> **Source material**:
▽

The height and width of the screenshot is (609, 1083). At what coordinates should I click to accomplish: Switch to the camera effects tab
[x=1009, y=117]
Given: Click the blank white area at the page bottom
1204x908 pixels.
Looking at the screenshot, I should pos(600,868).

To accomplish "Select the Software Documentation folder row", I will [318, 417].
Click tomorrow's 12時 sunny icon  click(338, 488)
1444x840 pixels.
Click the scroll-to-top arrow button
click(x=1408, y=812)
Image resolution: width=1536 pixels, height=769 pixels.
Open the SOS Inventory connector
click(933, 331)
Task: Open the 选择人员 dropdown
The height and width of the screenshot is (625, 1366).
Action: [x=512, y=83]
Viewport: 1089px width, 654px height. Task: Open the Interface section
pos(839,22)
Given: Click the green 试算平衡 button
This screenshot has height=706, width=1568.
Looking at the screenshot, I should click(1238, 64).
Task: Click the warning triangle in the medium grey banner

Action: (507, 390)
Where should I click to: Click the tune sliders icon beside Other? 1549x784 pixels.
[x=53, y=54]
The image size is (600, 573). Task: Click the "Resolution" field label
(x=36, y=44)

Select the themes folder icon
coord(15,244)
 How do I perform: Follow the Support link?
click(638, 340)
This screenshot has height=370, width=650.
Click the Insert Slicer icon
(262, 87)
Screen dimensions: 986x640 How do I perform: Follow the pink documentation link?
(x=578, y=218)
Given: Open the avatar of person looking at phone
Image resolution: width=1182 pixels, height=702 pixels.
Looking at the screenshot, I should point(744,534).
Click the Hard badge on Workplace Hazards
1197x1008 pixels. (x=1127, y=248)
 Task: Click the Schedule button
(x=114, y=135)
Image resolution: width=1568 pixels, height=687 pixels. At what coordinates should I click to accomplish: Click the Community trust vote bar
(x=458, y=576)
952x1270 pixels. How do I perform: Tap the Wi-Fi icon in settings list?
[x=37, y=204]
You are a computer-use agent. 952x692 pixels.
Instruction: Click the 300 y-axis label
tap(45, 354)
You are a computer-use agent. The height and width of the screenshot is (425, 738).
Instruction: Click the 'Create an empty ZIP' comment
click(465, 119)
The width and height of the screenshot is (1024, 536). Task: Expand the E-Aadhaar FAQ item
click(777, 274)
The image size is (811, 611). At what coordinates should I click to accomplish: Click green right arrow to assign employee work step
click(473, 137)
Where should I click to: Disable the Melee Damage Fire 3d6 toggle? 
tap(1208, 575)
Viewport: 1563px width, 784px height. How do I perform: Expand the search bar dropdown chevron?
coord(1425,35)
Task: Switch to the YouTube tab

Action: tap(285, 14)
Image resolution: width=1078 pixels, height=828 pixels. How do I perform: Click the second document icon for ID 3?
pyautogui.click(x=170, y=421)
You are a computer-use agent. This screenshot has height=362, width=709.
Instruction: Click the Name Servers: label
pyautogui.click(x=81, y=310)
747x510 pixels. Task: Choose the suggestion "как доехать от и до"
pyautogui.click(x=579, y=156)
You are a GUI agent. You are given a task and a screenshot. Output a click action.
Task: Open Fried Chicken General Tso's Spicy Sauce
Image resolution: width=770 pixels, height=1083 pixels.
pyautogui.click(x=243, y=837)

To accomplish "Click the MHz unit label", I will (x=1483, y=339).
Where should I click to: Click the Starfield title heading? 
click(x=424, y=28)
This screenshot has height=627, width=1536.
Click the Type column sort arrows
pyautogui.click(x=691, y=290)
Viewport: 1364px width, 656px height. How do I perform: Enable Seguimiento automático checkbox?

△

> **Written problem**: Arrange the material, starting at its first line and ending at the line containing "pos(839,22)", as a JSON list of strings, with one string per line and blank lines omitted.

> **Solution**:
[
  "The height and width of the screenshot is (609, 1083). At what coordinates should I click to accomplish: Switch to the camera effects tab",
  "[x=1009, y=117]",
  "Given: Click the blank white area at the page bottom",
  "1204x908 pixels.",
  "Looking at the screenshot, I should pos(600,868).",
  "To accomplish \"Select the Software Documentation folder row\", I will [318, 417].",
  "Click tomorrow's 12時 sunny icon  click(338, 488)",
  "1444x840 pixels.",
  "Click the scroll-to-top arrow button",
  "click(x=1408, y=812)",
  "Image resolution: width=1536 pixels, height=769 pixels.",
  "Open the SOS Inventory connector",
  "click(933, 331)",
  "Task: Open the 选择人员 dropdown",
  "The height and width of the screenshot is (625, 1366).",
  "Action: [x=512, y=83]",
  "Viewport: 1089px width, 654px height. Task: Open the Interface section",
  "pos(839,22)"
]